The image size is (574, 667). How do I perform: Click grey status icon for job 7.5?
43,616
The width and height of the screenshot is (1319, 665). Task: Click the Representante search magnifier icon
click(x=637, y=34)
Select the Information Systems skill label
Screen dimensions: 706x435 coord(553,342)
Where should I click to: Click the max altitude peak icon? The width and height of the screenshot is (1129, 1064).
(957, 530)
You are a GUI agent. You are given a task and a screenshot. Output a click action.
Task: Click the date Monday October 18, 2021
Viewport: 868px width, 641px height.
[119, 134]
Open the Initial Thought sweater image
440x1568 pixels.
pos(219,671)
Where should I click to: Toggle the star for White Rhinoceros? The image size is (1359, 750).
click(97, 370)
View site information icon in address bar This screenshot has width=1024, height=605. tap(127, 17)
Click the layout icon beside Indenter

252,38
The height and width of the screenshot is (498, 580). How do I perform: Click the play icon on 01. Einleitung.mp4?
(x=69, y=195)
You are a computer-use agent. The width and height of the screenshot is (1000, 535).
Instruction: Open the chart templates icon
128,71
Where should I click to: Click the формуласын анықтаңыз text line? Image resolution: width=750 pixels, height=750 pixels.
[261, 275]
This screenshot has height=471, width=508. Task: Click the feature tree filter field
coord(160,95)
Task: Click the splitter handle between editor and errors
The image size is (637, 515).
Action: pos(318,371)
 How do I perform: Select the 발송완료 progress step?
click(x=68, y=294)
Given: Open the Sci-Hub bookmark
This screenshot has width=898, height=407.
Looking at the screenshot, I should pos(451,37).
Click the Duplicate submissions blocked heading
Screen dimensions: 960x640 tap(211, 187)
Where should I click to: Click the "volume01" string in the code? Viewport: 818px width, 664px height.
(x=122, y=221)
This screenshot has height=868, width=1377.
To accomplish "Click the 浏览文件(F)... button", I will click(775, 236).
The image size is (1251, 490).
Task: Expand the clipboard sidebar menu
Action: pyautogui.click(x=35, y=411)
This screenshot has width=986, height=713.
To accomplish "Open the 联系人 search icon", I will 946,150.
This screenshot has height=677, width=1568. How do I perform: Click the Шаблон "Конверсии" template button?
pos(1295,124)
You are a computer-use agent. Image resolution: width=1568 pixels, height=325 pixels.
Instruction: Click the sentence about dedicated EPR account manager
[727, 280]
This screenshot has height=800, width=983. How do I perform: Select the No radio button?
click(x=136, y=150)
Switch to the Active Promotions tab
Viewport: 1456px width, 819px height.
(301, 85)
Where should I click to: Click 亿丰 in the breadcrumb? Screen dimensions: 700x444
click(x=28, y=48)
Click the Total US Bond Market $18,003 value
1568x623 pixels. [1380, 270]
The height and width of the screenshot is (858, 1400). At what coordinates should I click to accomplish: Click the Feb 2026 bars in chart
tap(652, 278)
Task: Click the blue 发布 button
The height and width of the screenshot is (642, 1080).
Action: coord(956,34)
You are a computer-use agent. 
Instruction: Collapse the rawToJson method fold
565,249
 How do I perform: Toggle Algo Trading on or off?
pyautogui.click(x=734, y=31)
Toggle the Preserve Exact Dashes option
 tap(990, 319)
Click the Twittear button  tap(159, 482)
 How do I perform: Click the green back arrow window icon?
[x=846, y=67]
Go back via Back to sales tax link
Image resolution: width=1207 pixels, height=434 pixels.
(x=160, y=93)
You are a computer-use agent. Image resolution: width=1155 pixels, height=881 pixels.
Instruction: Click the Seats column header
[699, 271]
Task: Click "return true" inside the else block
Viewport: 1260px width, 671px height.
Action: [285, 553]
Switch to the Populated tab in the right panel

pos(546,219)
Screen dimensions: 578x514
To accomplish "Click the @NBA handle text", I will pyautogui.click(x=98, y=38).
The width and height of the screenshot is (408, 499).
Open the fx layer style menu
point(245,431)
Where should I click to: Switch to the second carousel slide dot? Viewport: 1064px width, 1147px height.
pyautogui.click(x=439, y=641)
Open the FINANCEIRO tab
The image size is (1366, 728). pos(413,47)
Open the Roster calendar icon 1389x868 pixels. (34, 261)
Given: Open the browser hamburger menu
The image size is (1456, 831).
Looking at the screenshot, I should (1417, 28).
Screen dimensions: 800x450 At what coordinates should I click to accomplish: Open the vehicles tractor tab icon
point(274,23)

---+---

§ **Work to complete**: Print the lines from the line with "width, 664px height." to the line with "Action: coord(956,34)", both included, exactly as they appear.

§ **Full output**:
Where should I click to: Click the "volume01" string in the code? Viewport: 818px width, 664px height.
(x=122, y=221)
This screenshot has height=868, width=1377.
To accomplish "Click the 浏览文件(F)... button", I will click(775, 236).
The image size is (1251, 490).
Task: Expand the clipboard sidebar menu
Action: pyautogui.click(x=35, y=411)
This screenshot has width=986, height=713.
To accomplish "Open the 联系人 search icon", I will 946,150.
This screenshot has height=677, width=1568. How do I perform: Click the Шаблон "Конверсии" template button?
pos(1295,124)
You are a computer-use agent. Image resolution: width=1568 pixels, height=325 pixels.
Instruction: Click the sentence about dedicated EPR account manager
[727, 280]
This screenshot has height=800, width=983. How do I perform: Select the No radio button?
click(x=136, y=150)
Switch to the Active Promotions tab
Viewport: 1456px width, 819px height.
(301, 85)
Where should I click to: Click 亿丰 in the breadcrumb? Screen dimensions: 700x444
click(x=28, y=48)
Click the Total US Bond Market $18,003 value
1568x623 pixels. [1380, 270]
The height and width of the screenshot is (858, 1400). At what coordinates should I click to accomplish: Click the Feb 2026 bars in chart
tap(652, 278)
Task: Click the blue 发布 button
The height and width of the screenshot is (642, 1080).
Action: coord(956,34)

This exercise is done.